**Task statement**
Each line of the entries that mentions the string "agent" needs to be reported.

**Records supplied**
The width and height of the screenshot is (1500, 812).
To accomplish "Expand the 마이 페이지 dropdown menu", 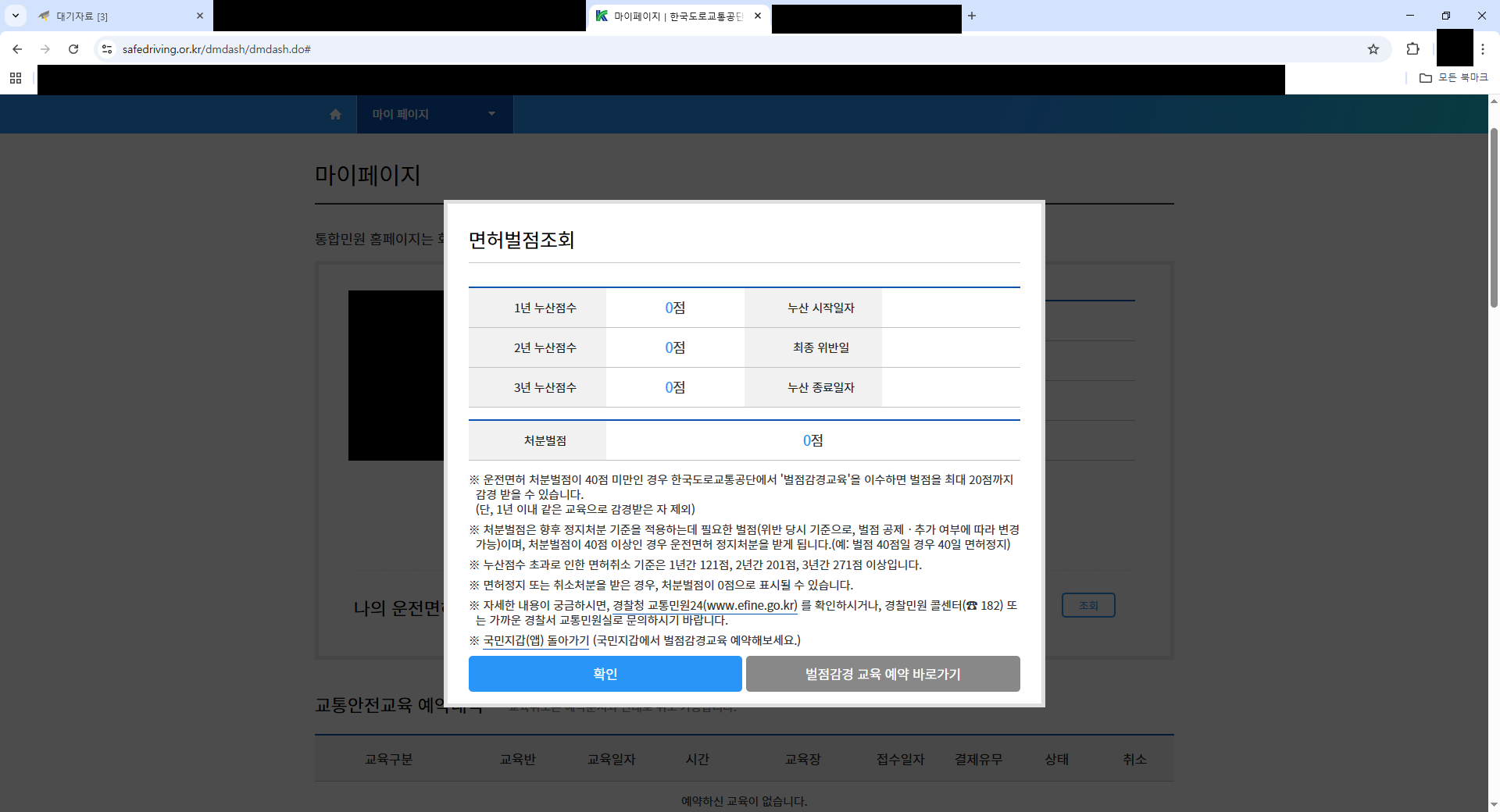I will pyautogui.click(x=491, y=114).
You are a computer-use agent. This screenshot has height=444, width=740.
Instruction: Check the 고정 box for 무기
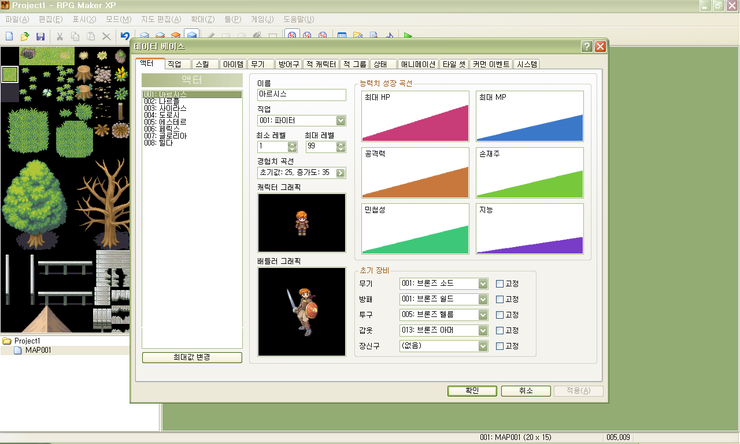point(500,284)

* * *

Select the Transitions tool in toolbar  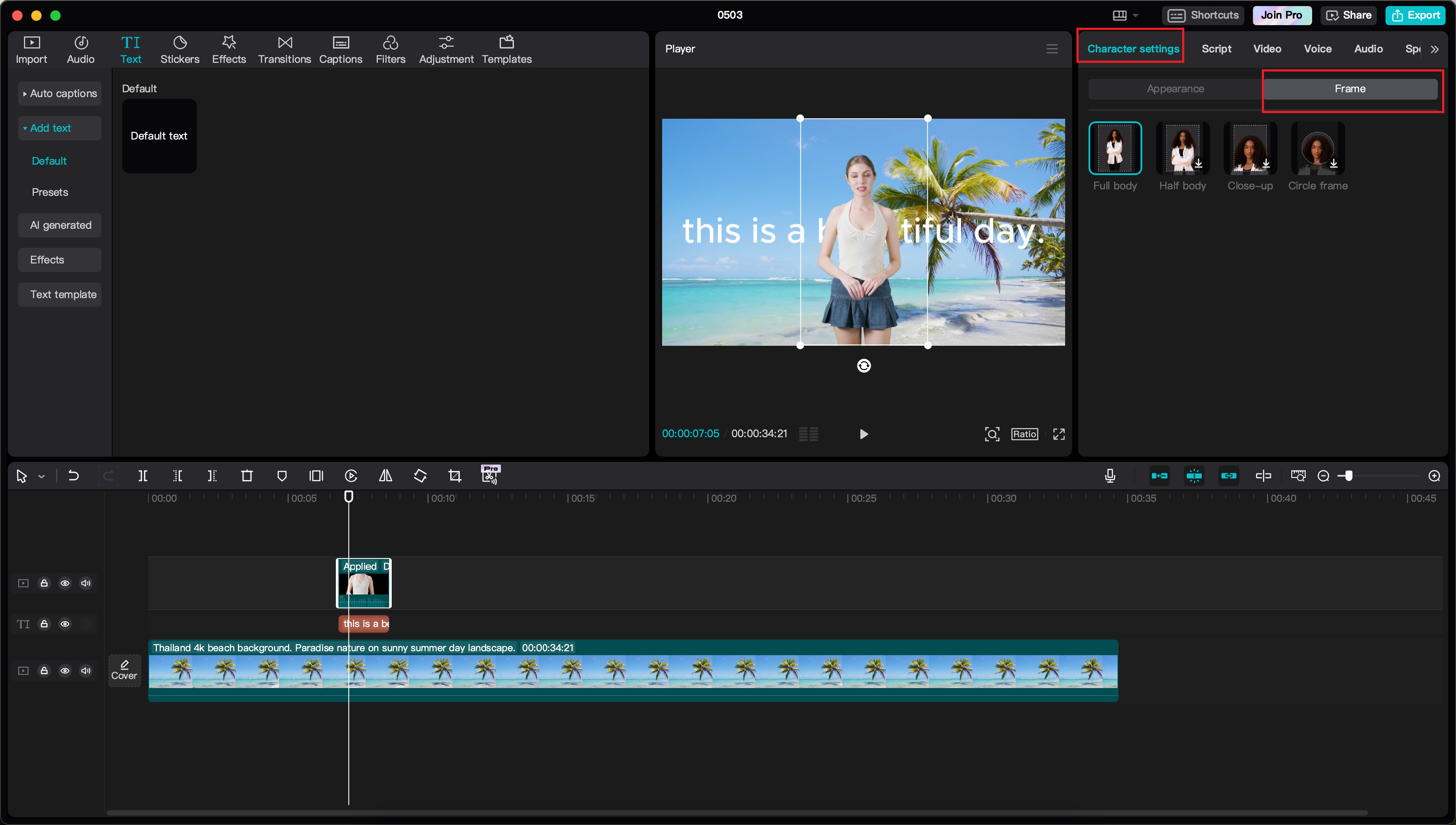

==

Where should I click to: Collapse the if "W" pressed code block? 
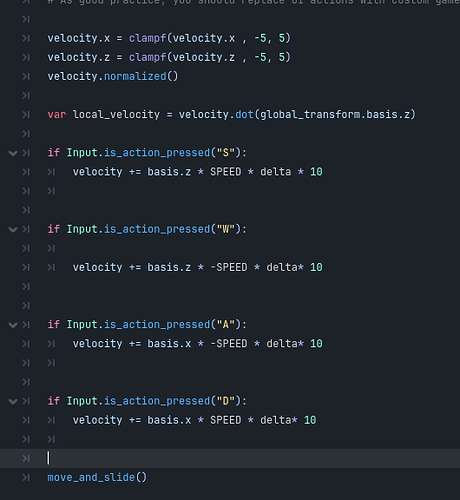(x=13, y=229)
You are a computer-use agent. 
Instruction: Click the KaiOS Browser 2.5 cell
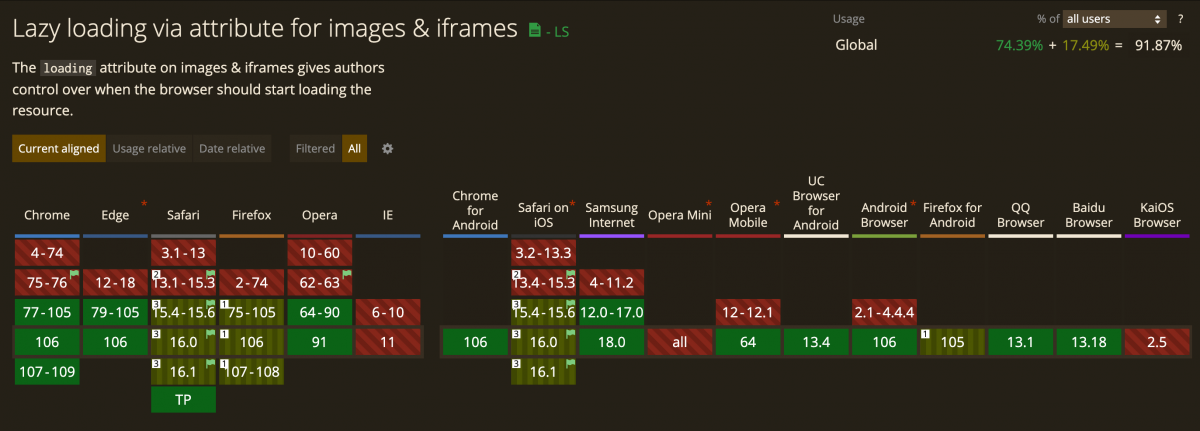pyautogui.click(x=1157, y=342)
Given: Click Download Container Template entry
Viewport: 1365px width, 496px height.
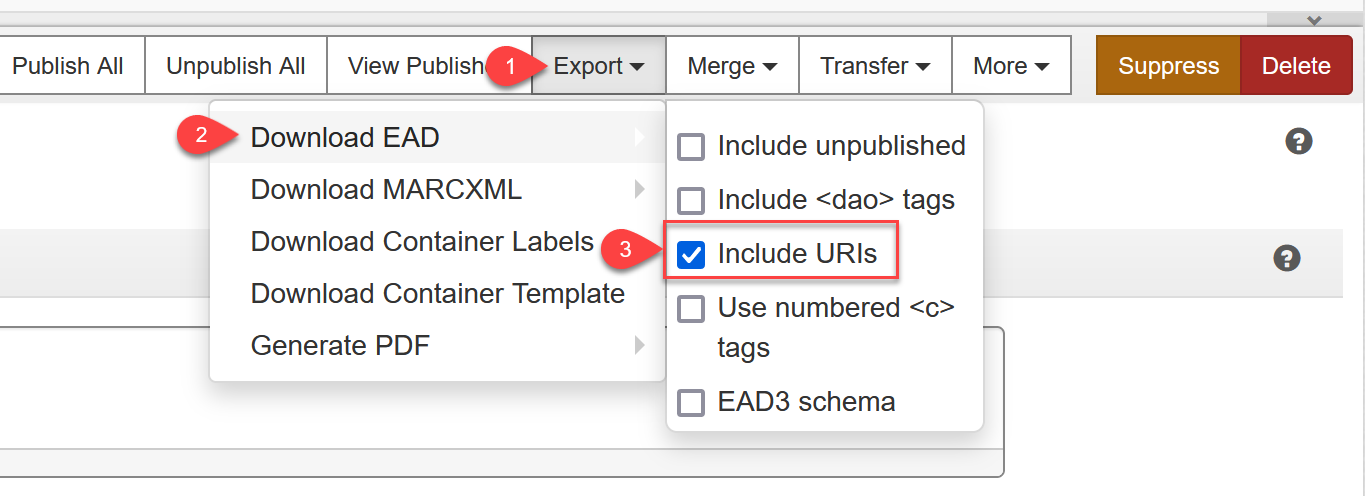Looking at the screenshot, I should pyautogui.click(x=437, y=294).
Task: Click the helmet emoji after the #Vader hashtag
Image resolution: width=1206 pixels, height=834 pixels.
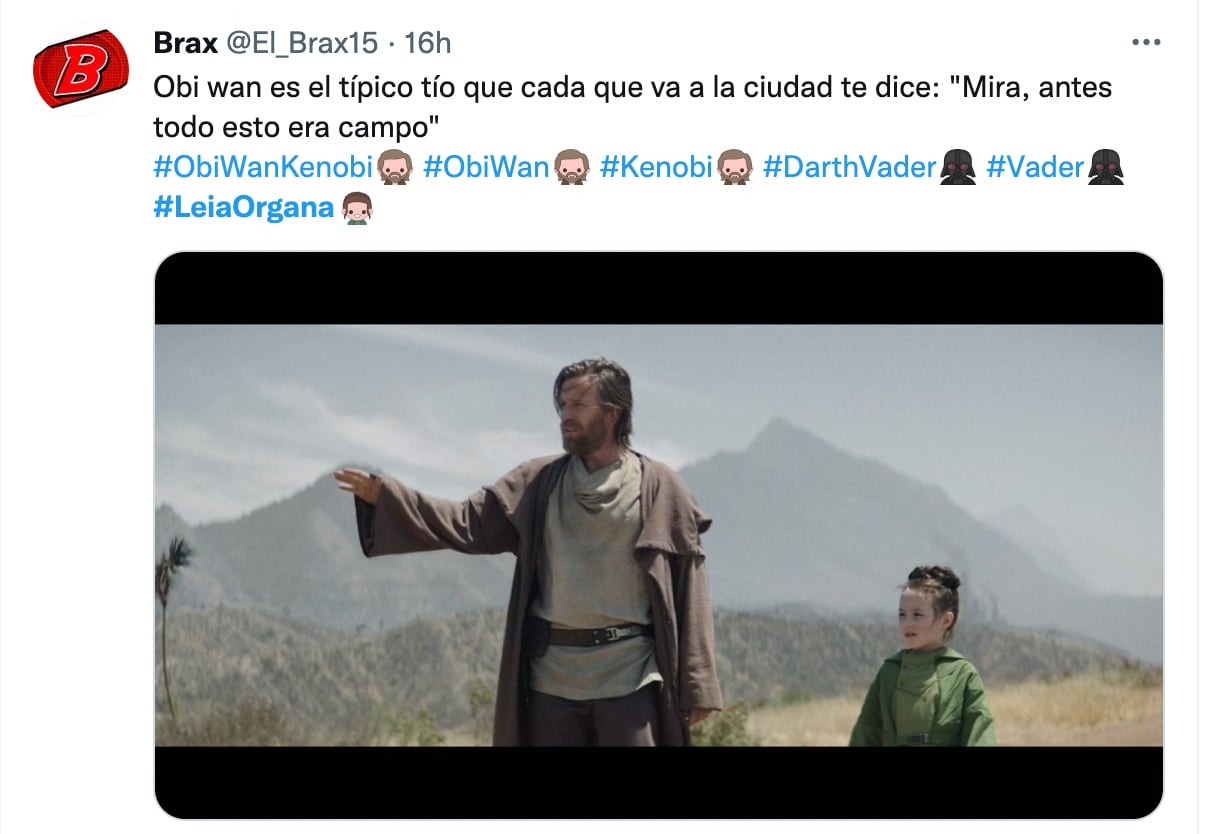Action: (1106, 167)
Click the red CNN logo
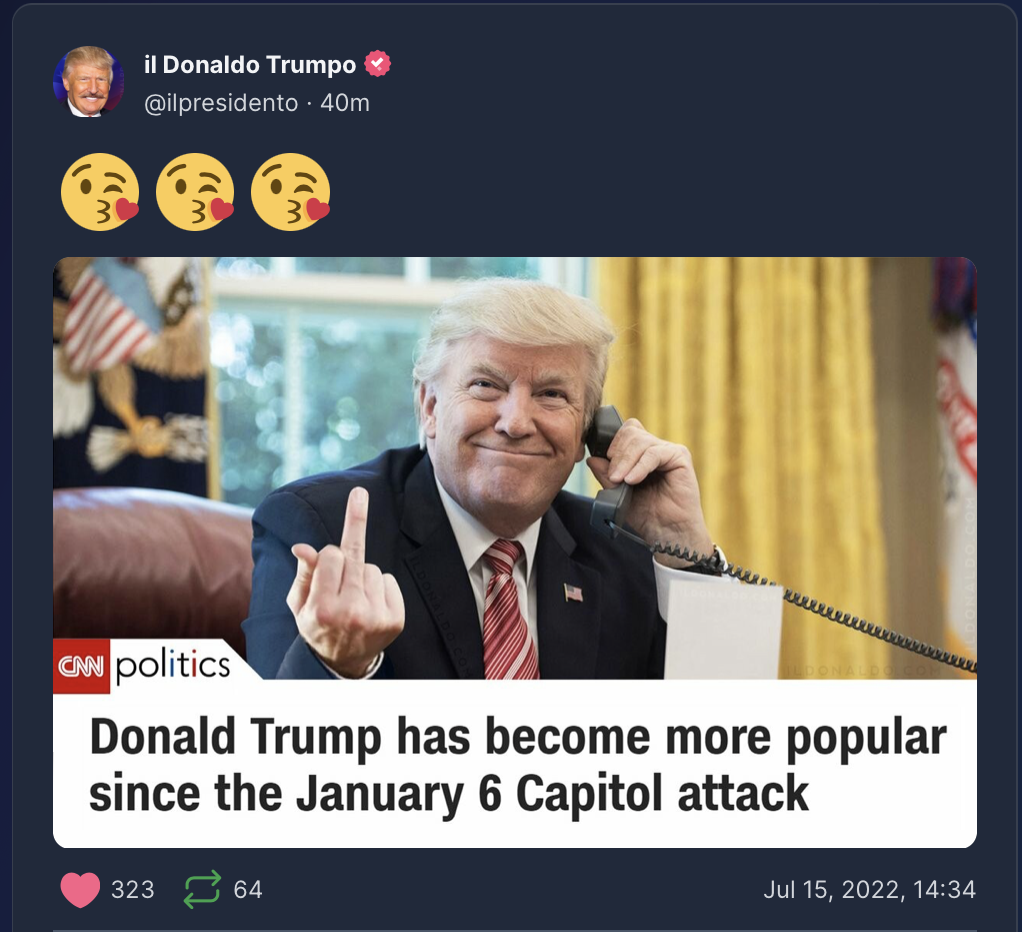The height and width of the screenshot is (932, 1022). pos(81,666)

**Expected answer**
You are a computer-use agent. This screenshot has height=444, width=740.
You are a computer-use agent. 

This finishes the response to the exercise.